Alan Wake, an Xbox 360 exclusive, is the first game by Remedy Entertainment since Max Payne 2. I have yet to play those games, but being the huge horror fan that I am, I thought Alan Wake looked interesting. When I found it for a good price at the local game store, I didn’t pass up the chance to buy it – and boy, am I ever glad that I did. Here’s why Alan Wake is a work of art that everyone should experience.


Alan Wake involves the titular character, a successful and well-known writer who has been experiencing writer’s block for two straight years, going on vacation with his nyctophobic (afraid of the dark) wife, Alice Wake, to the town of Bright Falls in an attempt to briefly forget about his career. They reach their cabin on Cauldron Lake when Alice reveals that she brought a typewr
iter, hoping that the different scenery would inspire him. An argument ensues and Alan goes outside to clear his head, until he’s startled by his wife’s screams when the lights in the cabin go out. He rushes up to the balcony overlooking the lake and believes he sees her in the water. He dives down to save her, and then wakes up later, having apparently been in a car wreck on a cliff, injured and with no memory of the past week. That’s when crap gets real.

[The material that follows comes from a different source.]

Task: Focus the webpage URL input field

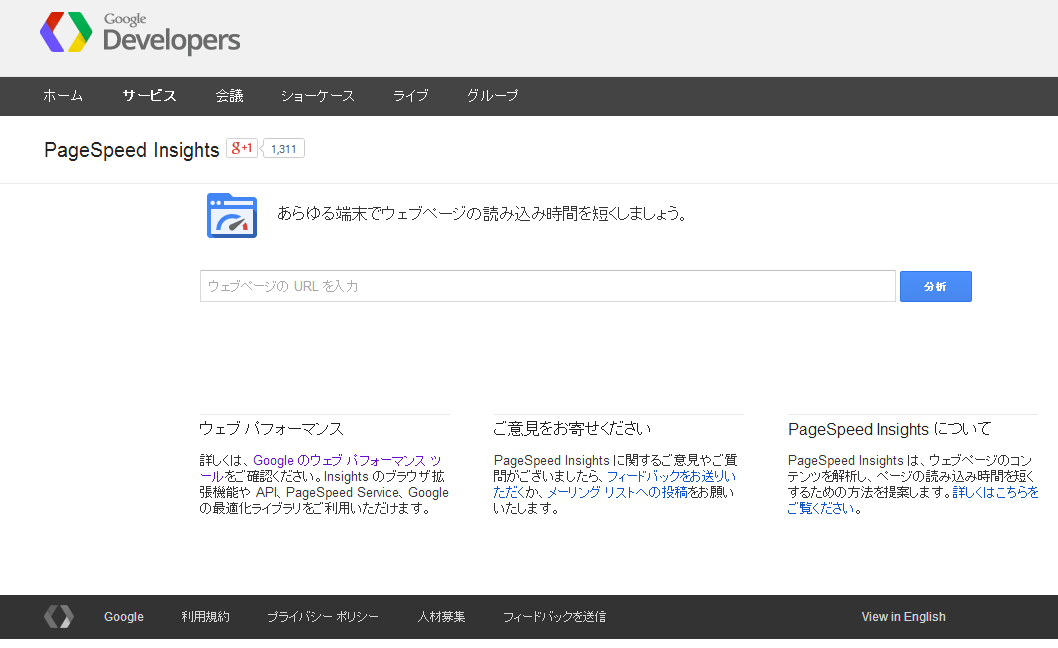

Technically, Alan Wake is a survival horror game, and one of the few that doesn’t involve endless swarms of zombies piling onto you to eat your brain and exploding in gushes of blood when you successfully pull off a headshot. Instead, you’ll be fighting off human beings possessed by darkness, referred to in-game as “Taken”. Gameplay-wise, Alan Wake is a third-person shooter. However, Alan Wake adds an interesting gimmick to its combat system.
Taken can’t be hurt by bullets alone. To damage them with your gun, you must first burn the darkness away with light, hence why you will be carrying a flashlight throughout the entire game. You can tell how close you are to burning the darkness away by the ring around the center of the light. As you shine light on them, the ring gets smaller and smaller until it reaches the center of the light, at which point you can do damage. The larger the enemy, the larger the ring. Fortunately, by holding the left trigger you can boost the light and focus it on an enemy, making the ring disappear faster. However, doing so makes the battery life go down, so be weary of that. If it runs out, you can press the “Y” button to insert a new battery into it, boosting the charge back up a bit, but if you don’t have any, it will recharge on its own (albeit slowly).

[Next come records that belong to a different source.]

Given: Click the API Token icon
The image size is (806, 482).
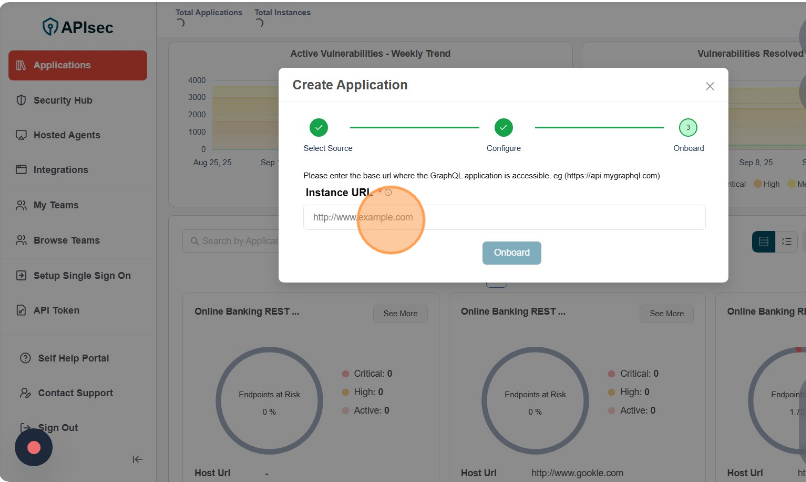Looking at the screenshot, I should [22, 310].
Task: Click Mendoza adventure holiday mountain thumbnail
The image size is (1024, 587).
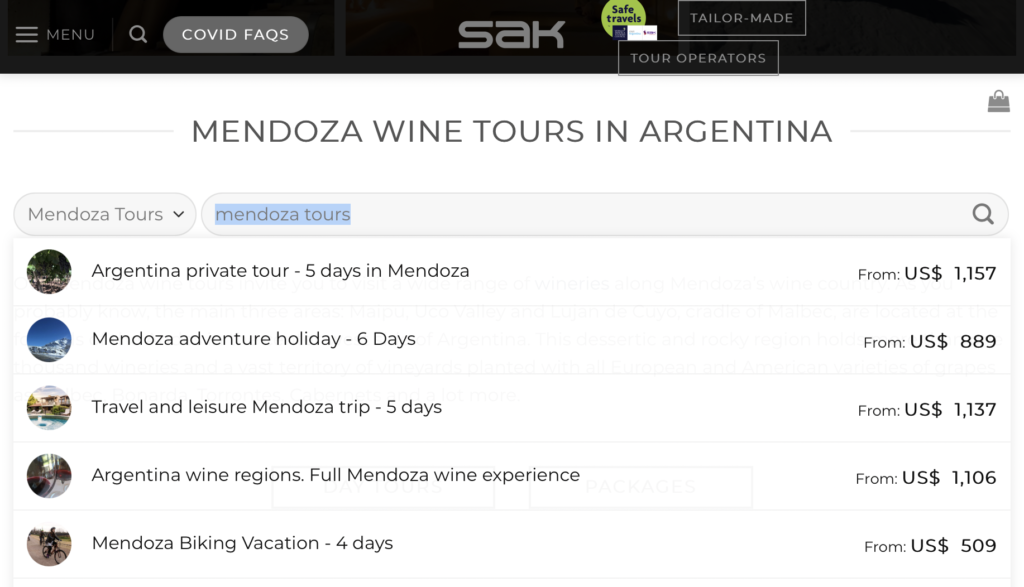Action: tap(49, 340)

Though certainly great, the gameplay of Alan Wake is actually its weakest aspect. The best parts of the game are the story and the atmosphere. The story itself is fantastic. Though I would rather not give any details beyond what I already said in order to avoid giving out spoilers, the plot is highly engaging and keeps you interested as more and more details are revealed.

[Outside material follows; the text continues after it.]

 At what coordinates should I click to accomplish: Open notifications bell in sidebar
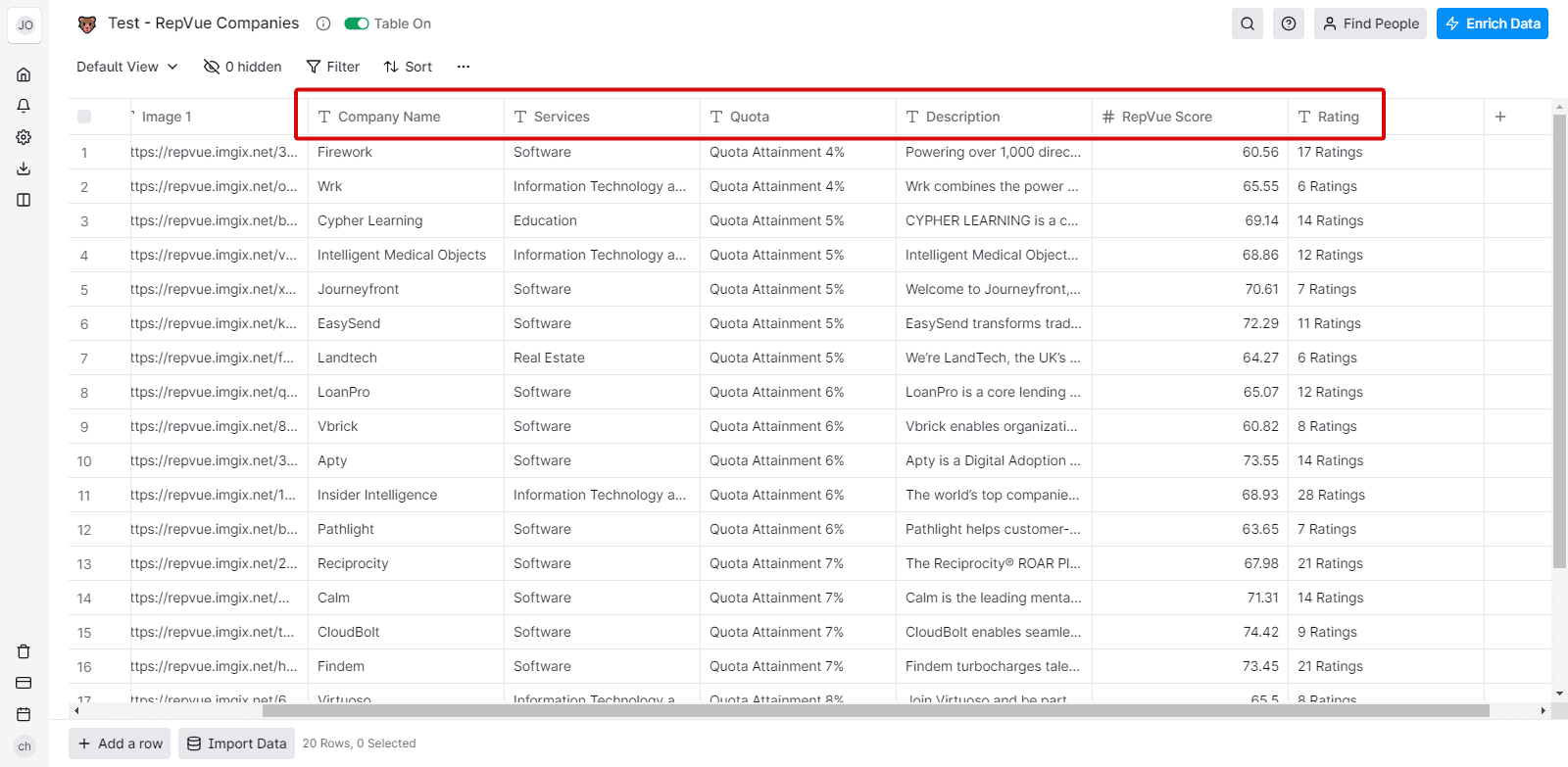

The storyline is complimented by the atmosphere and storytelling. Remedy Entertainment has successfully accomplished the feeling of a horror mini-series. During the nighttime, the atmosphere is dark, creepy and unsettling, and you never quite know when you’re going to be assaulted by a group of angry Taken. If you stumble upon a TV, you can tune into the game’s Twilight Zone knockoff with intentionally hammy acting, Night Springs. The storytelling adds to this as well. Every cutscene, Alan’s style of narration, the “recap” scenes at the start of each “episode” of the game, and some of the (intentionally) sillier moments that all TV shows and horror movies have, all added to the feeling that I was playing an interactive horror show – and that’s definitely a good thing.


Alan Wake is a true masterpiece. Perhaps the best thing about the game is how well each aspect compliments another. Much of the storyline is revealed during gameplay, which is made more engaging by the atmosphere. The atmosphere, in turn, adds an eerie feeling to the story and gameplay, and it along with the storytelling adds a horror movie-like feel to all of it. Take out or change just one of these elements, and it wouldn’t feel the same or be as perfect as Alan Wake is. Well, almost perfect. The only flaw with the game is that the characters’ facial animations during the cutscenes look kind of awkward. It’s not bad enough for me to knock the score down, and aside from that the graphics are fantastic, but it still deserves mention.

In short, Alan Wake is an engaging third-person shooter with a fantastic story, atmosphere and storytelling. I cannot stress how hard it is to stop playing when you start. If you own a 360, then this is a game you absolutely shouldn’t do without.